鈴木透『食の実験場 アメリカ』(中公新書)

 

  食の観点から見たアメリカ文化史。

 アメリカでは、先住民の食文化と入植民の食文化が混淆したり、移民の食文化が混淆したりして、異種混淆的な食文化が形成されてきた。アメリカ大陸土着のカボチャやトマトなどの食材と、ヨーロッパのパンや肉などが混ざったりした。それゆえ、アメリカではローカル、エスニックでありながらグローバルな食文化が形成される。

 一方、時間と手間の節約の観点、効率化の観点によりマクドナルドに代表されるファーストフードが発達し、貧困層が安いファーストフードに依存して健康問題を発生させている。ファーストフードは合理的なものであったが、従業員を搾取したり資本主義にどっぷりとつかった社会的に問題の多いものだった。それに対抗するように、フードジャスティスが叫ばれそれが実践されるようになった。環境に負荷をかけず、人にも優しい食文化や農業を作り出す活動だ。小さい農業共同体でのコミュニティ的食文化への回帰も進んでいる。

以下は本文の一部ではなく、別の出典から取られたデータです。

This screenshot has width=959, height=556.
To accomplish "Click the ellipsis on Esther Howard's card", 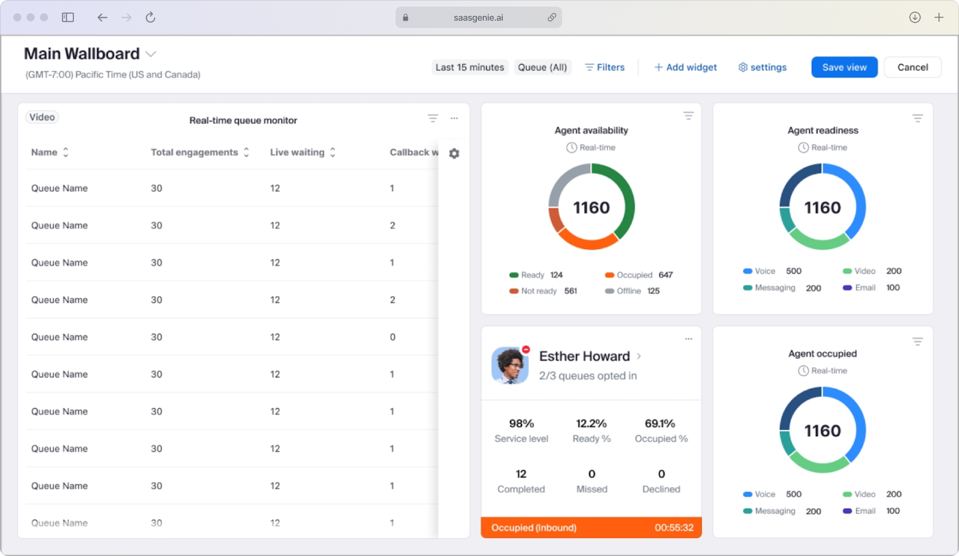I will (x=689, y=338).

 本書はアメリカの食文化を題材にしながら、アメリカ文化一般・アメリカ歴史一般についての洞察を与え、アメリカの今後進むべき道についても提言をしている大変興味深い本である。アメリカの食にはアメリカの来し方・行く末が非常によく反映されている。食について学びながらアメリカそのものについて学べる本である。

岡田温司『天使とは何か』(中公新書)

 

  天使というものの文化表象的な多義性に着目した本。

 天使は純キリスト教的な神の使者であるだけでなく、ギリシア・ローマの神々やアニミズム信仰と混淆して表象されてきた。また、天使とキリストも重なる点が多く、様々なテクストで天使とキリストは混同されている。そして、悪魔もまた天使が自由意思により堕天して生まれたものであるし、現代に近づくに従い、天使は純キリスト教的な教条的な役割を超えて、芸術家の自由な想像力に従い変幻している。

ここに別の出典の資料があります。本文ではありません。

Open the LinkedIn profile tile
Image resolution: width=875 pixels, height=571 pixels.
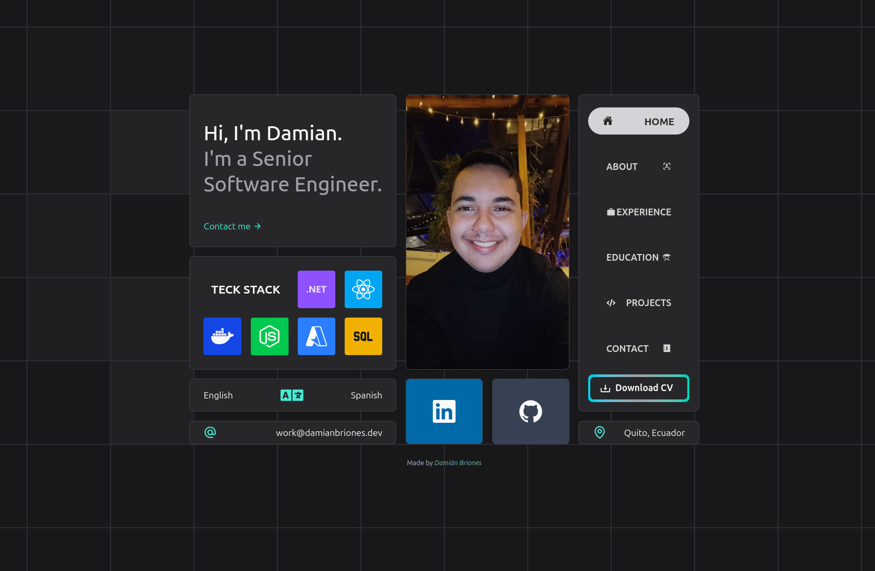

 本書はキリスト教神学の本ではなく、むしろ表象文化論の書物である。キリスト教神学で天使がどのようなものかはさておき、実際に天使は人々にどのように扱われどのように表現されたかを論じている。天使の本当の姿は教条的なものでもなければ表象的なものでもないだろう。天使はもはや定義しがたい多様な存在なのだ。

中原淳『経営学習論』(東京大学出版会)

 

経営学習論: 人材育成を科学する

経営学習論: 人材育成を科学する

 

  企業・組織に関係する人々の学習を扱う経営学習論の概説書。

 経営学習は、①組織社会化、②経験学習、③職場学習、④組織再社会化、⑤越境学習の観点から語ることができる。①組織社会化とは、ある個人が組織に外部から参入するとき、組織がその個人を組織目標に合致させようとすることである。②経験学習とは、具体的経験→内省的観察→抽象的概念化→能動的実験のサイクルを回すことによる学習である。③職場学習とはOJT、OFF-JTなどによる職場内での学習のことである。④組織再社会化とは、中途採用者がそれまでの経験を棄却したりして新しい組織に適応する社会化のことである。⑤越境学習とは職場の枠を超えて様々なイベントやワークショップに参加して学習することである。本書ではそれぞれの学習においてどのような契機が有効であるか詳細に分析されている。

 企業や組織で労働するということは必然的に学習を伴うということは多くの人が実感していることであろう。本書はそのような学習について多角的かつ科学的に論じた読みごたえのある研究であり、企業や組織で生きる人間にとって得るものの多いものだと思う。最終章でこれからのグローバル社会における課題にも触れられていて、経営学習論の射程の広さを感じた。